━━━ RIGHE IN INGRESSO ━━━

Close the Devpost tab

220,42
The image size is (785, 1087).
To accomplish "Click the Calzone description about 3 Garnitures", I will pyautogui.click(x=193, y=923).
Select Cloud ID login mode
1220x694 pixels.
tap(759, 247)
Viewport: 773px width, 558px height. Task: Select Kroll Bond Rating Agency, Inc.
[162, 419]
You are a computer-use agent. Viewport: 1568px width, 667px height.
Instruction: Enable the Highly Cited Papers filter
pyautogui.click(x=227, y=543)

━━━

• [REQUISITI]:
Inserisci tutte queste righe in una tabella Markdown con le colonne "Numero" e "Riga", numerandole in ordine e tralasciando quelle vuote.

• [RISULTATO DELL'ESERCIZIO]:
| Numero | Riga |
|---|---|
| 1 | Close the Devpost tab |
| 2 | 220,42 |
| 3 | The image size is (785, 1087). |
| 4 | To accomplish "Click the Calzone description about 3 Garnitures", I will pyautogui.click(x=193, y=923). |
| 5 | Select Cloud ID login mode |
| 6 | 1220x694 pixels. |
| 7 | tap(759, 247) |
| 8 | Viewport: 773px width, 558px height. Task: Select Kroll Bond Rating Agency, Inc. |
| 9 | [162, 419] |
| 10 | You are a computer-use agent. Viewport: 1568px width, 667px height. |
| 11 | Instruction: Enable the Highly Cited Papers filter |
| 12 | pyautogui.click(x=227, y=543) |